There is a certain boots on the ground pragmatism to his heterogeneous observations, but in this point in earth's history with us I think we might equally focus on our homogeneuosness.
Also, how would he sort out the thousands upon thousands of native metaphysical beliefs within that culture and how would he build a society around those ideas? Would it be a theologically driven theocracy?
Here is a link to reincarnation:
It seems that most cultures throughout history developed ideas around this issue; it is certainly not unique to India, although it's not hard to concede that India came up with a complex ideology surrounding the idea. To my thinking, reincarnation is not necessarily metaphysical in the sense that nature recycles everything; why not consciousness? So a natural theory surrounding reincarnation is not necessarily incoherent; whether there is an assholon ( super intelligence) over seeing the whole bloody mess is not something humans can know in any definitive, objective sense ( we only end up with conflicting religious ideologies when we walk down that road).

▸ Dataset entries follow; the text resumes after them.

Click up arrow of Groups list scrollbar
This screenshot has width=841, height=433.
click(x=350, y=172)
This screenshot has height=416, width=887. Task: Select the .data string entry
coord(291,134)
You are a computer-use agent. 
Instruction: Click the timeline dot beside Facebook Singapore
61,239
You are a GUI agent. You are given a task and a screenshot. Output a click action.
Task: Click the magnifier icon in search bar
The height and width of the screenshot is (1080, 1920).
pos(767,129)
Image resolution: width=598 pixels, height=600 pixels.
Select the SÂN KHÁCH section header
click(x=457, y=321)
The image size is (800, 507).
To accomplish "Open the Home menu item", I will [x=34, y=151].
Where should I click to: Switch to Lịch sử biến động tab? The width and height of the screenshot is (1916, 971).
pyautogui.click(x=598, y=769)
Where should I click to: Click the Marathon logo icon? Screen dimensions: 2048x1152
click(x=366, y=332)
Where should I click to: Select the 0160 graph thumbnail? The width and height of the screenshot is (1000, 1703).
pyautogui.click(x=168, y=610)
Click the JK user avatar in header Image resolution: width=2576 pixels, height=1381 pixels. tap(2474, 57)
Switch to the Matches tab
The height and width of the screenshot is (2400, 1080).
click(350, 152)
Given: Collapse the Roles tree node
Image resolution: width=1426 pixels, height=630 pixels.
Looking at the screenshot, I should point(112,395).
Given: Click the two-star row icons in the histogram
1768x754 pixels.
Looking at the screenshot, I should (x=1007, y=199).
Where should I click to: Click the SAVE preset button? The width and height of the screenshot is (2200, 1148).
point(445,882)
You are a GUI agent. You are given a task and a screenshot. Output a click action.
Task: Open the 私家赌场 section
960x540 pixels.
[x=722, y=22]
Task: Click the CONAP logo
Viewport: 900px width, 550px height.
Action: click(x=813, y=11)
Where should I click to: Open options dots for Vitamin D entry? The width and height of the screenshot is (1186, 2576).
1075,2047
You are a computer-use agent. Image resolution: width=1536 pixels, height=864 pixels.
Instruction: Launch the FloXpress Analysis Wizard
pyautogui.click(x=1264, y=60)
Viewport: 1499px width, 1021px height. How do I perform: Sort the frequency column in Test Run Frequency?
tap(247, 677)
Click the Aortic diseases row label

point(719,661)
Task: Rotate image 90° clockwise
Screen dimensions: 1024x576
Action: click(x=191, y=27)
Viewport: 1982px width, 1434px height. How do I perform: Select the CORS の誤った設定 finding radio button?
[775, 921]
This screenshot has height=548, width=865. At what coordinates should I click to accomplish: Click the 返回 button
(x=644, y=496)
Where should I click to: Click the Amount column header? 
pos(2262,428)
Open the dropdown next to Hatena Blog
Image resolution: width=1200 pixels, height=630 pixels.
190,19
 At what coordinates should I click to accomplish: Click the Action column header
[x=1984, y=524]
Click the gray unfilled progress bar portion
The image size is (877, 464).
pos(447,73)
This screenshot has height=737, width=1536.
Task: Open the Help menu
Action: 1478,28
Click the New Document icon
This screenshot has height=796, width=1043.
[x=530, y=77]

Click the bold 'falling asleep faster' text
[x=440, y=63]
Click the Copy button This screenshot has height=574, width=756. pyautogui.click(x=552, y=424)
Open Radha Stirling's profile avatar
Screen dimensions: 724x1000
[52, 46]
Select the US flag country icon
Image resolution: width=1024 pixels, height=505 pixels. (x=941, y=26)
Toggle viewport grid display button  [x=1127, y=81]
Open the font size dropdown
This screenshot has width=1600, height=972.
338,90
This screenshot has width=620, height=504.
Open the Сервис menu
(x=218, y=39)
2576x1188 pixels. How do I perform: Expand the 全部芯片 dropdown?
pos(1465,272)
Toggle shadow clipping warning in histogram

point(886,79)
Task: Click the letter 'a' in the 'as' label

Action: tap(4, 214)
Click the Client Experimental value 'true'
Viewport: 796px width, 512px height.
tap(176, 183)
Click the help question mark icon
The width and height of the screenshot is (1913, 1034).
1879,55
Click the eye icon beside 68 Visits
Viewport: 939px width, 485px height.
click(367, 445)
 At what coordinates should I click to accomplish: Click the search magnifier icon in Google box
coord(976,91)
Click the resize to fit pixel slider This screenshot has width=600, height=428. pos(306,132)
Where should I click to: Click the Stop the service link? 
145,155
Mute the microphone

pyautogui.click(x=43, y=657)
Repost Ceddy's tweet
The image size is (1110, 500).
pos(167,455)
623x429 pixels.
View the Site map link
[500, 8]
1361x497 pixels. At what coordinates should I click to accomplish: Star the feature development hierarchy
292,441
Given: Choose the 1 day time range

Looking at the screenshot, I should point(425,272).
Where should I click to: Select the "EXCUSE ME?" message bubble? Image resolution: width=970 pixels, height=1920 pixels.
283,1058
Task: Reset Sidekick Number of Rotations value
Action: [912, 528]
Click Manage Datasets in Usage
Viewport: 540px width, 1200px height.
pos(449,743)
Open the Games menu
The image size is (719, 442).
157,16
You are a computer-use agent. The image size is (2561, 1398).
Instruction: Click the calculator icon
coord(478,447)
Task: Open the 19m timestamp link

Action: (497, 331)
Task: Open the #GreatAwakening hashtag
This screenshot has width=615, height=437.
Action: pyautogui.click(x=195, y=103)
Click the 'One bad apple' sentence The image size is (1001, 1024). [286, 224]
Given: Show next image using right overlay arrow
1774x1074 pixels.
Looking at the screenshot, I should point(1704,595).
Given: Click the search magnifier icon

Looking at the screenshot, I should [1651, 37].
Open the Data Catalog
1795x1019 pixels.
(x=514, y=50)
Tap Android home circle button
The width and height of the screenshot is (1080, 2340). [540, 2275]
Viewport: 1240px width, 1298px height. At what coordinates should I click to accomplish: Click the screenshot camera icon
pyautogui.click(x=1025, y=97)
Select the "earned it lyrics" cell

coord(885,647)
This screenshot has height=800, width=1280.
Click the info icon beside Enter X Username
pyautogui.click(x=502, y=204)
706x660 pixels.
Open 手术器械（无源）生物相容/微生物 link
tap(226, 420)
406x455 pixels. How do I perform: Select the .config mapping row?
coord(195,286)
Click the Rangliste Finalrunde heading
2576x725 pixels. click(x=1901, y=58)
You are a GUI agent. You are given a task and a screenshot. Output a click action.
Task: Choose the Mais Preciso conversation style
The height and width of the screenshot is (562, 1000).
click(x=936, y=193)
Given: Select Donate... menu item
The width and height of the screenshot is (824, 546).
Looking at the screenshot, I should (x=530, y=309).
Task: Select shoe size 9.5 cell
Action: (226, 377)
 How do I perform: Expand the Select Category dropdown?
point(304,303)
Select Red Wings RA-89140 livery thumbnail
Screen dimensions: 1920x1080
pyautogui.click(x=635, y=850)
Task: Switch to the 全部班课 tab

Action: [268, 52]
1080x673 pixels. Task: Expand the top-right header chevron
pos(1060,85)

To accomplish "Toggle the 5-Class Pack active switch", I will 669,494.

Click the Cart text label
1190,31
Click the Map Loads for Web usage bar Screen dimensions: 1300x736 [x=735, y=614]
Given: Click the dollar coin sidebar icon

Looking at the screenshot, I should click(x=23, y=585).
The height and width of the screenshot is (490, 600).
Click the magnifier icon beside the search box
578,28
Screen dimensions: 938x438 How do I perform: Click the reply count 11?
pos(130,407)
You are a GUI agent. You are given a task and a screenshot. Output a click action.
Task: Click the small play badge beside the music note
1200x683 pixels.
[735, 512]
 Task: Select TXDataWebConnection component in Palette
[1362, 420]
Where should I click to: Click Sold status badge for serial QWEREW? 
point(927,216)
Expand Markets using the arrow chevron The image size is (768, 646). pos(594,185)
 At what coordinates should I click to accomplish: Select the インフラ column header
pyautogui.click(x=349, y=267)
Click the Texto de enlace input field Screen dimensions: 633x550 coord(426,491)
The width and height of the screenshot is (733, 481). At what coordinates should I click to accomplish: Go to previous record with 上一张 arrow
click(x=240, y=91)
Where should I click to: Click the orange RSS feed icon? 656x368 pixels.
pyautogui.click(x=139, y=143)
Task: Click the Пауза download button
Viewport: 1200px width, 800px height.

Now, I am happy, that unlike the western academies; the Indian academies still have philosophy and religious departments, I think that is the right move; although it will be interesting to see if India ends up asserting a new theory of everything solely on their own, without the consensus of the global scientific establishment.
Excellent paper here:
Yes, I've seen that article before; thank you for highlighting it here. Although I appreciate a number of Malhotra's ideas and criticisms, I tend to agree with the author that Malhotra seems to be "over-reaching to be different," and believe he also seems to have a rather one-sided view of Westerners' engagement with India (seeing it almost exclusively in terms of exploitation and appropriation). His interpretation of Wilber's relationship to Indian thought, in particular, seems misguided. It is true that Wilber now appears to be claiming structure- and state-stage attainments that exceed those of Aurobindo, Buddha, and others, and that is certainly questionable; and it is true that Wilber emphasizes certain schools of Hinduism above others (which can be misleading because he often attributes Advaitic interpretations to "the traditions" in general); but the idea that he sees nondualism as fundamentally entailing world-denial is just plain wrong, as far as I can tell. In his transpersonal psychology days, he discussed the "spiritual problem" of causal-level fixation, which can lead to a denigration or simple disregard of physical existence, but to my knowledge he has never insisted that nonduality leads in this direction.
I may have an opportunity to talk with him about all this. A friend is working on putting together a symposium between Malhotra (and some of his colleagues) and Integralists, and I've been invited to take part in it if it goes forward.